Assignment
Could you filter the records below and keep only the lines with the word "will"?
[[ Exercise data open ]]
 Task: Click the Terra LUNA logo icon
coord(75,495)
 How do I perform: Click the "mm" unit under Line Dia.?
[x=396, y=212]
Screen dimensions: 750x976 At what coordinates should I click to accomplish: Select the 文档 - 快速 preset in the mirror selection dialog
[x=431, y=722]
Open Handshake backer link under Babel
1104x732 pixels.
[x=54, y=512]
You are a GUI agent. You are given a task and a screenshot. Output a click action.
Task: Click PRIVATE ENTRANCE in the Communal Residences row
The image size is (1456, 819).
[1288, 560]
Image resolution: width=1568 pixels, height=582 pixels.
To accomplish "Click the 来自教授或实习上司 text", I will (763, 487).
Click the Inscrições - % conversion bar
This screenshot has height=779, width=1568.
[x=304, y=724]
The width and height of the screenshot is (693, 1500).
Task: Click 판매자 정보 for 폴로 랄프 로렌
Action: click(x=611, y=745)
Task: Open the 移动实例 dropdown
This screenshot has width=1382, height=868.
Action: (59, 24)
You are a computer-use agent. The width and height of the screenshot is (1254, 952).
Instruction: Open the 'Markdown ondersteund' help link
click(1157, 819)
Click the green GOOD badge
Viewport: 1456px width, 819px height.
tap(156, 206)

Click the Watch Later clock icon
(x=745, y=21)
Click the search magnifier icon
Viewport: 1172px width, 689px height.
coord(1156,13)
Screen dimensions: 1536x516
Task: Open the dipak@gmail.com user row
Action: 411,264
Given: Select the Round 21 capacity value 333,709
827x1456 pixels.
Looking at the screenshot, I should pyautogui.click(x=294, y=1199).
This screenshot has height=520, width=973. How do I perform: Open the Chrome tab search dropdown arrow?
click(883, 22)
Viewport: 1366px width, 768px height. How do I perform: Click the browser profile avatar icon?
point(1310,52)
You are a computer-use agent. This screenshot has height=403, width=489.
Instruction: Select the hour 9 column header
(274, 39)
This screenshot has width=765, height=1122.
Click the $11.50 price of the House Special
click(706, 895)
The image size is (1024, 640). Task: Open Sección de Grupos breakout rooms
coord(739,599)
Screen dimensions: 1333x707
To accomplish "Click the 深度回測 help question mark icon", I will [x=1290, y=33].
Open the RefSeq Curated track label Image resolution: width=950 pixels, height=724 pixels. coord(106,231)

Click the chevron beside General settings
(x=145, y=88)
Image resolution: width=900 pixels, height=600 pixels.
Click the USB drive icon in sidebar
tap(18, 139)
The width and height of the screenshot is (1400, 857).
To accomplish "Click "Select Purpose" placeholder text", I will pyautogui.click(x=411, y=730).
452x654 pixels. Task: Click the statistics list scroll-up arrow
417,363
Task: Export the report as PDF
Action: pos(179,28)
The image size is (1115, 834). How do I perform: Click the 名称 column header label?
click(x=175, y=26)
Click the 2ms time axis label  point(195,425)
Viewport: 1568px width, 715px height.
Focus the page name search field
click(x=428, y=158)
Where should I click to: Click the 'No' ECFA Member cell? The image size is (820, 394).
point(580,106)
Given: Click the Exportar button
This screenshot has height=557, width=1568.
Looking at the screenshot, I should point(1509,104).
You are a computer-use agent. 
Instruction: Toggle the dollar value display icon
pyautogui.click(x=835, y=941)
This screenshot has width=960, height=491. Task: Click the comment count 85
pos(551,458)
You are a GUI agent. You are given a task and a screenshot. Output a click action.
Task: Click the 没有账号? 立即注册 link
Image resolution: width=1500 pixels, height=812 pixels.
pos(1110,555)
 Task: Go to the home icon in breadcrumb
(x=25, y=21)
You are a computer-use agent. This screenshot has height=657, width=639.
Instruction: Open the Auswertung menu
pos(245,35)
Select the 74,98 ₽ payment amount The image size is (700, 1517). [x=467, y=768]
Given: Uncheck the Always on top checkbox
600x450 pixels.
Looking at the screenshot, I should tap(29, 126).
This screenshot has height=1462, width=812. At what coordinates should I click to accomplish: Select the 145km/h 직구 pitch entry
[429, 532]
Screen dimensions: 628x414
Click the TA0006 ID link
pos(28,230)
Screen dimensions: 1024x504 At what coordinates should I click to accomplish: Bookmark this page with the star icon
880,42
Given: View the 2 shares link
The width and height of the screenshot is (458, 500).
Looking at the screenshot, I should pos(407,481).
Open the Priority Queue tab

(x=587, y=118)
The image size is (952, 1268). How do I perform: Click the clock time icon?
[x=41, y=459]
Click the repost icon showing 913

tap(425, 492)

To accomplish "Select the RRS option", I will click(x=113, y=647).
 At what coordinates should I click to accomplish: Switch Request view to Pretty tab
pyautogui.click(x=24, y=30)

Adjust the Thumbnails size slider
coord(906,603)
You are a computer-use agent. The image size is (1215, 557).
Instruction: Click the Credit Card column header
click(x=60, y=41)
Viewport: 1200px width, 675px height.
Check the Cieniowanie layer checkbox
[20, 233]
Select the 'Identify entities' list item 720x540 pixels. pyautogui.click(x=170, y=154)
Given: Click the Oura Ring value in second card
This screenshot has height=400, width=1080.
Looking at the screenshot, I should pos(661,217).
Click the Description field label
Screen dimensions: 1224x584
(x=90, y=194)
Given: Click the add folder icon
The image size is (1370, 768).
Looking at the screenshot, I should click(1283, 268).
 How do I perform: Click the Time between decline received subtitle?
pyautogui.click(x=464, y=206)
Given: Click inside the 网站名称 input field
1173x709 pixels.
[[ Exercise data closed ]]
Written answer
To accomplish "Click the 来自教授或实习上司 text", I will (763, 487).
To accomplish "Click the 深度回測 help question mark icon", I will [x=1290, y=33].
To accomplish "Click "Select Purpose" placeholder text", I will pyautogui.click(x=411, y=730).
To accomplish "Select the RRS option", I will click(x=113, y=647).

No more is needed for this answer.